"Canını çok yakmayacağım. Çıkar şu lanet olası tişörtünü"
Onu itmeye çalışırken bir yandan da akan gözyaşlarımı silmeye çalışıyordum.
Daha önce bir çok kez birlikte olduk. Ama bu onun cezalandırmasıydı ve benim lehime olmayacaktı.
"BETHANY" Ashton, tişörtümü çıkartmışken, birinin sesi duyuldu. Kollarından destek alarak, ağırlığını üstümden kaldırdı ve kapıya baktı. Bu oydu.
Ne olduğunu anlamadan, Ashton'ın yüzüne aldığı darbe ile çığlık atmam bir oldu. Harry, Ashton'a acımadan, kesintisiz yumruklar savuruyordu.
Tişörtümü hızla giyip, girdiğim şokun etkisinden kurtulmaya çalıştım. Bu bir kabus olmalıydı.
Ashton, kendini toparladığı an yaptığı bir hamleyle yukarı çıktı. Dudağından akan kanı gördüğüm an işin ciddiyetinin arttığını fark ettim. Bu, birinin ölümüyle sonlanacak bir kavgaydı.
Hızla ayağa kalkıp Ashton'ın kolunu tuttum. Ama onun benden kurtulması kolay olmuştu. Hızlı bir itiş ile kendimi yerde buldum.
"Bethany!" Harry'nin endişeli sesini duyabiliyordum.

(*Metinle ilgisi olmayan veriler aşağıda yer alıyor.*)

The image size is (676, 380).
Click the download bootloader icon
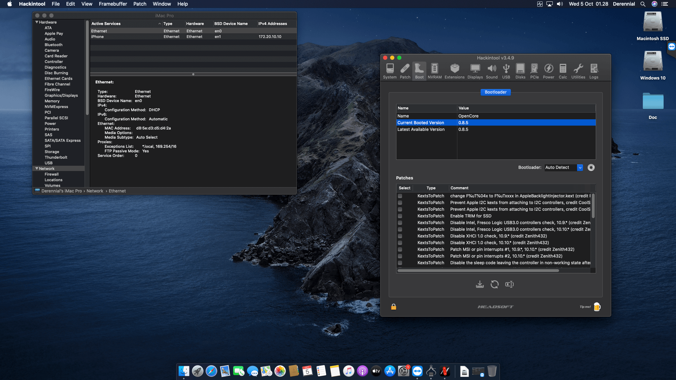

Elimi, başımı çarptığım yere koyduğumda elimin ıslandığını fark ettim. Kalp atışlarım nefesimi kestiği an tek hatırladığım görüntü, Harry'nin yüzüydü.
***********
Gözlerimi açtığımda, hissettiğim keskin acı ile inledim.

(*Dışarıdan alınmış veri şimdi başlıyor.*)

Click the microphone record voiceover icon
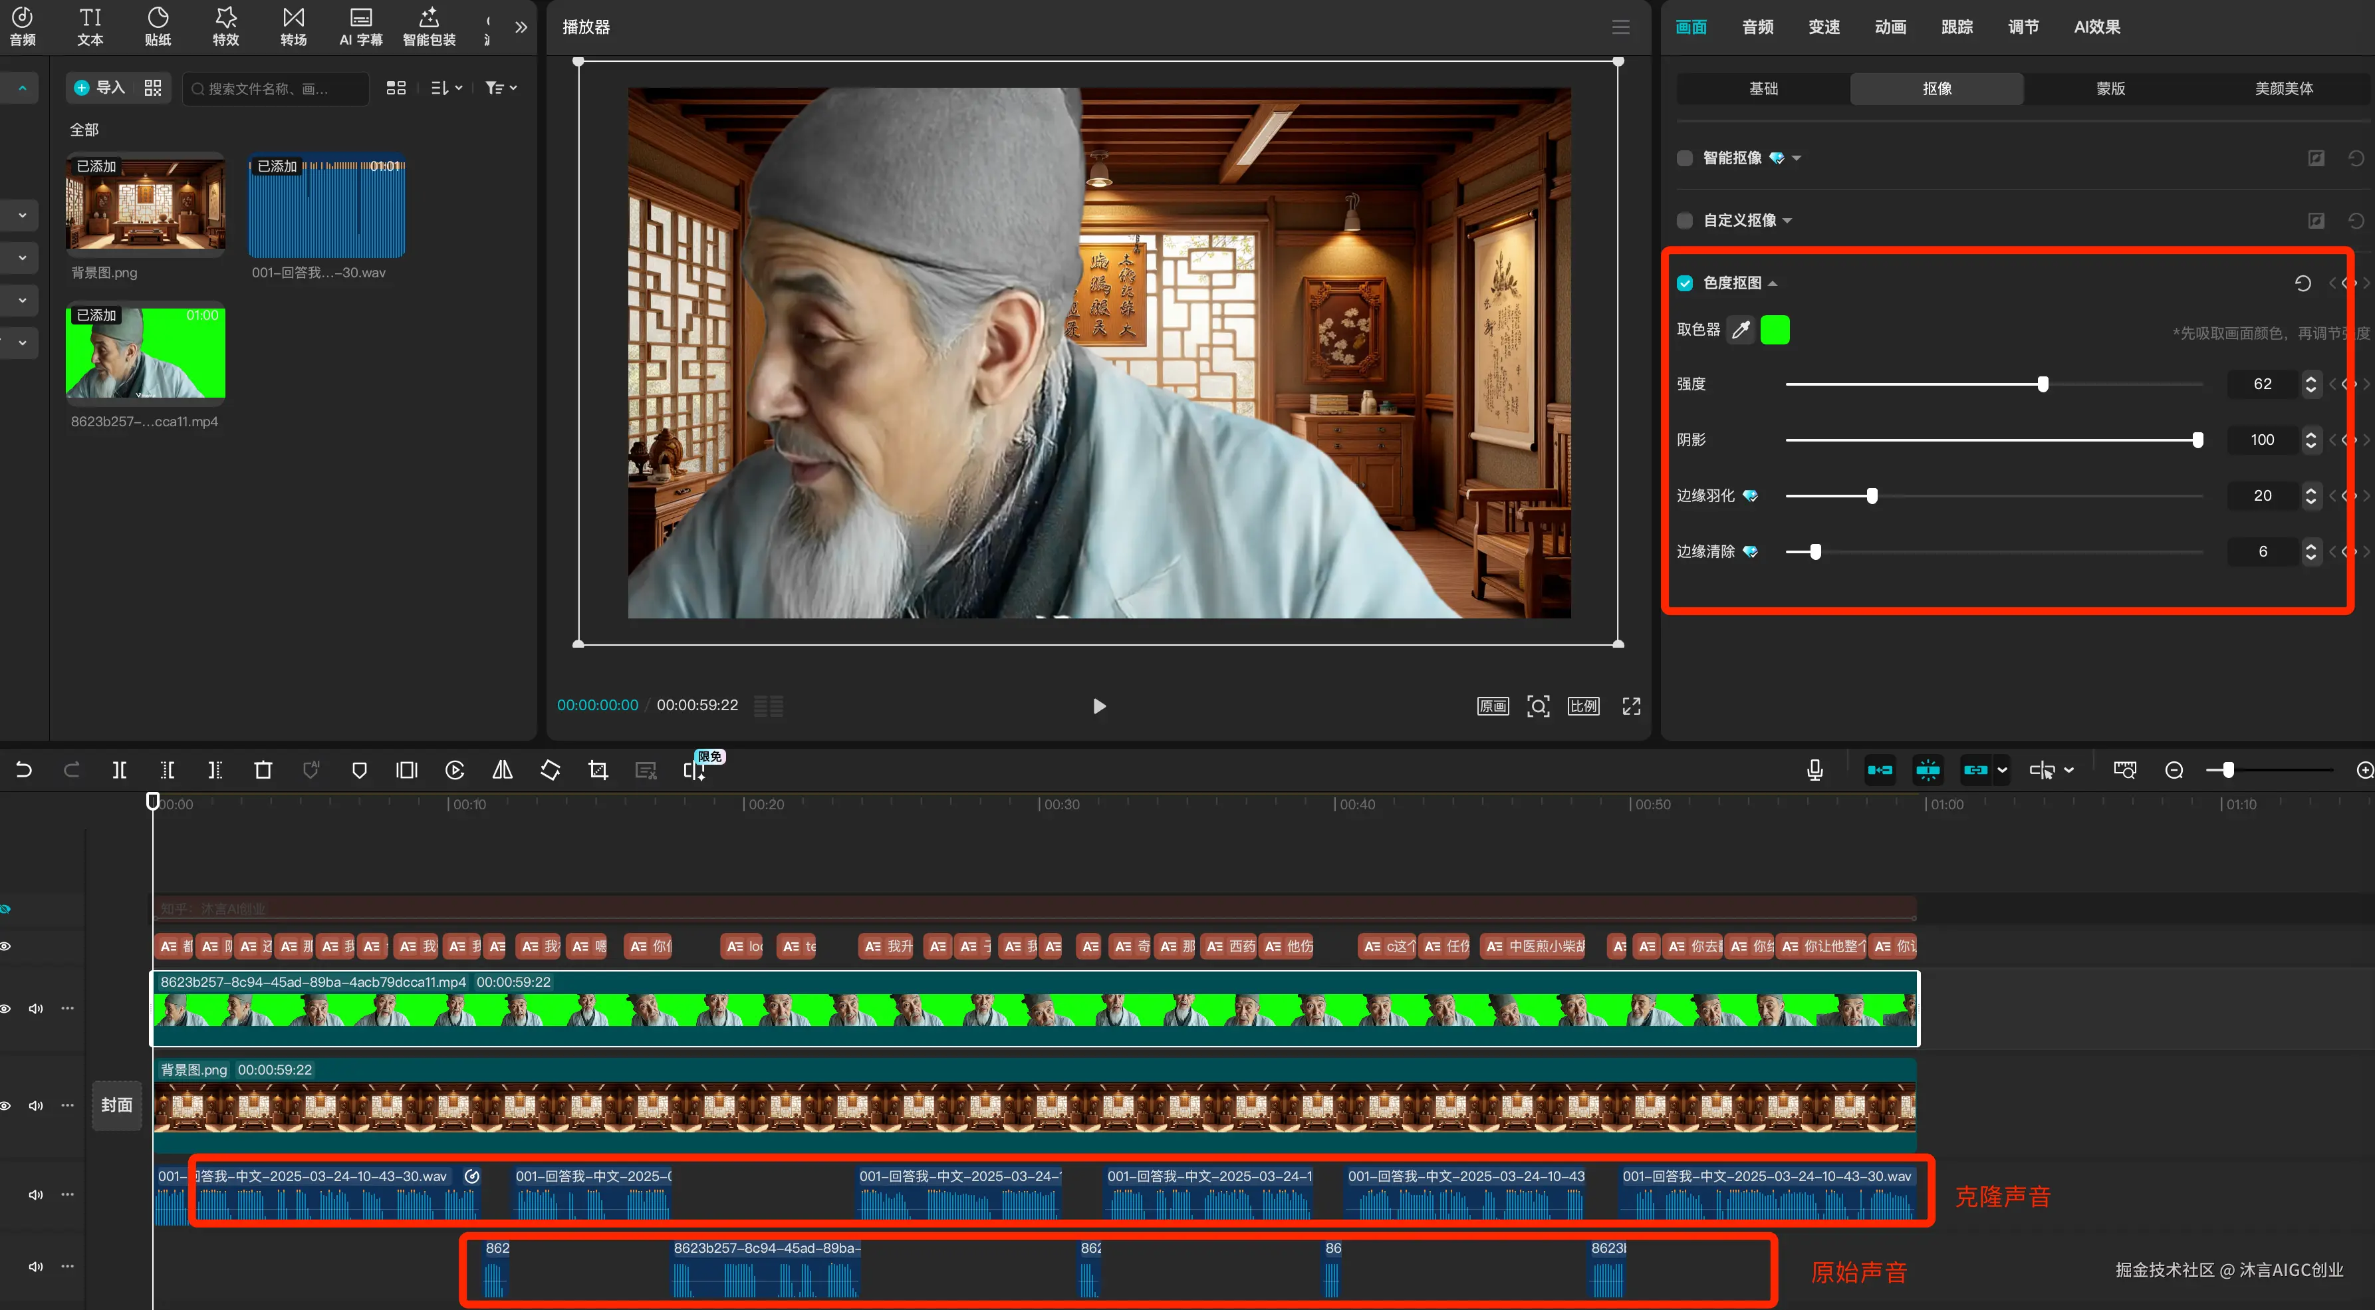Screen dimensions: 2375x1310 (x=1814, y=770)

"Bethany" Harry, oturduğu yerden hızla kalkıp yanıma geldi. Elimi tuttuğunu hissediyordum. Belki de vücudum uyuştuğu için öyle hissediyordum. Bilmiyorum, ama her neyse sıcaktı ve beni güvende hissettiriyordu.

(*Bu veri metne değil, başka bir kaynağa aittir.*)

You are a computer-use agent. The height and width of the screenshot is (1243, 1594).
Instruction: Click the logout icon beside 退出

"Neredeyiz?" Gözlerimi ışığa alıştırmaya çalıştım.
"Hastanedeyiz. Başını çarptın ve bayıldın. Ama şimdi iyisin" Kaşında ki yarabandını görünce, ne olduğunu hatırlamaya başladım.
"Ashton... O nerede?"
"Bilmiyorum. Ben ambulans çağırırken, hızla evden çıktı" Yüzüne dikkatli baktığımda, gözlerinin kırmızı olduğunu fark ettim. Ağlamış mıydı?
"Bunu kimse bilmiyor dimi?" Sedyede doğrularak elimde ki iğneyi, bir anlık acı hissederek çıkarttım.
"Hayır. Doktor, ciddi bir şeyinin olmadığını söyleyince kimseyi endişelendirmek istemedim" Elimi tutarak ayağa kalkmama yardım etti.
"Iyi yapmışsın" Gülümsemeye çalıştım. Ama bu daha çok acı dolu bir inleme olmuştu. "Sen iyi misin?"
"Evet. Beni boşver, nasıl hissediyorsun? Ağrı var mı?"
"Beynimde filler sevişiyor" Elimi saçlarıma geçirdim.
Yüzünde oluşan küçük gülümsemeyi görmemelikten gelerek koluna girdim. Yürümek için yardıma ihtiyacım var gibi hissediyordum.
"David'i arayıp seninle kalacağımı söyleyeceğim. Seni oraya götürürsem anlarlar"
"Ally ile aranda bir sorun yaratmaz dimi?"
"Hayır. O bana güvenir" Kıskançlık duygusu midemi yakıyordu. Ashton, benim için hiçbir zaman böyle düşünmemişti.
******
"Işte" Harry, yatağa uzanmama yardım etti.
"Teşekkür ederim" Gülümsedim.
"Önemli değil" Arkasını döndü ve kapıya doğru yürüdü. Arkamı dönmek için hazırlanıyordum ki birden "O kimdi?" Dediğini duydum.